Ingredients

  • 2 cups(260g) all-purpose flour
  • 1/4 cup(54g) packed light brown sugar
  • 1/4 cup(52g) sugar
  • 3 tsp baking powder
  • 1 1/2 tsp ground cinnamon
  • 3/4 tsp ground ginger
  • 1/4 tsp ground nutmeg
  • 1/4 tsp ground cloves
  • 3/4 tsp salt
  • 1 1/2 cups milk
  • 4 tbsp unsalted butter
  • 1 1/4 cups(291g) canned pumpkin puree (not pie filling)
  • 2large eggs
  • 1 tspvanilla extract

Instructions

  • In a large bowl, combine the flour, sugars, baking powder, and spices and then set it aside.
  • Add the butter and a couple tablespoons of the milk to another bowl. Melt the butter in the microwave and stir to combine it with the rest of the milk.
  • In the bowl of your Kitchen In The Box stand mixer, mix the pumpkin puree, eggs, vanilla extract, and butter/milk mixture and whisk together.
  • Add the dry ingredients to the wet mixture in the bowl and stir until the mixture is combined well. 
  • Let the batter sit aside for 5-10 minutes while you heat the griddle.
  • Heat a griddle or non-stick pan over medium-low heat and melt a little butter to grease it.

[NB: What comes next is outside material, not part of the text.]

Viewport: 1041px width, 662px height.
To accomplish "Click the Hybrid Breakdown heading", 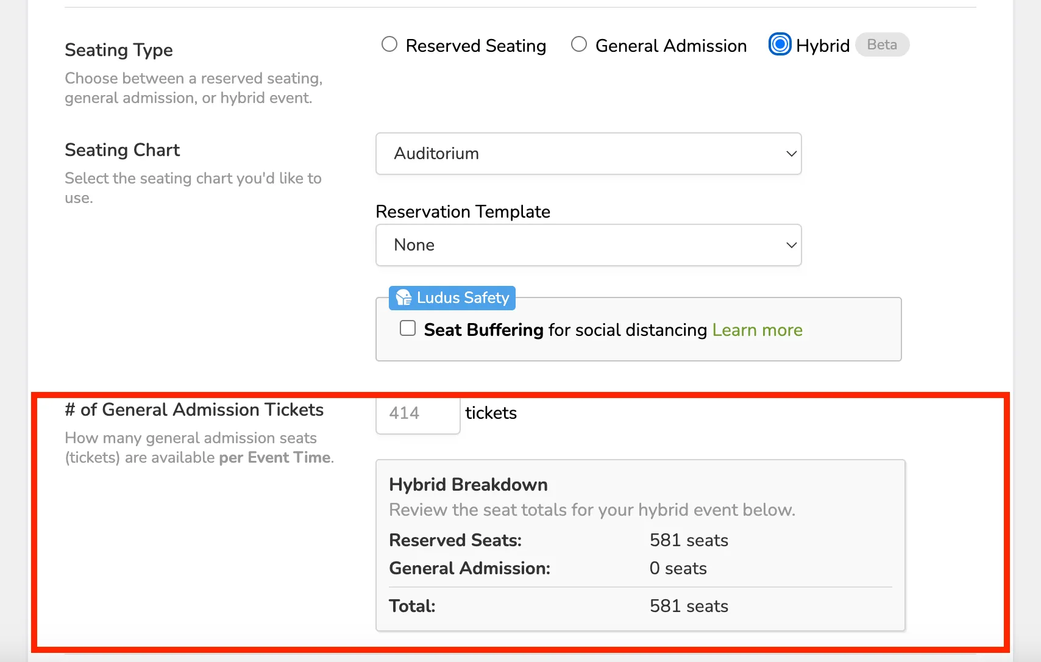I will [468, 485].
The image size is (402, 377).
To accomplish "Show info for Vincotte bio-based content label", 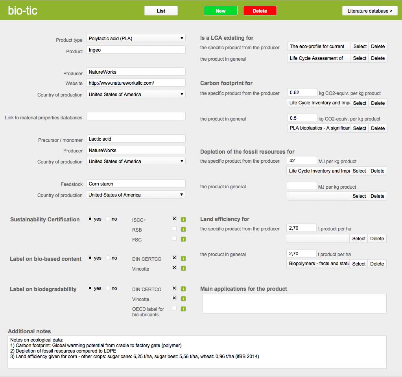I will (x=183, y=268).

Pour batter onto the pan and let it spread out into a round pancake. 1/4 cup of batter per pancake is enough.
  • Allow to cook until bubbles appear on the surface and the edges are set, then flip and cook until golden.
  • Repeat the steps with the remaining batter.
  • Decor pancakes with maple syrup and the toppings as you like.
  • Serve and enjoy!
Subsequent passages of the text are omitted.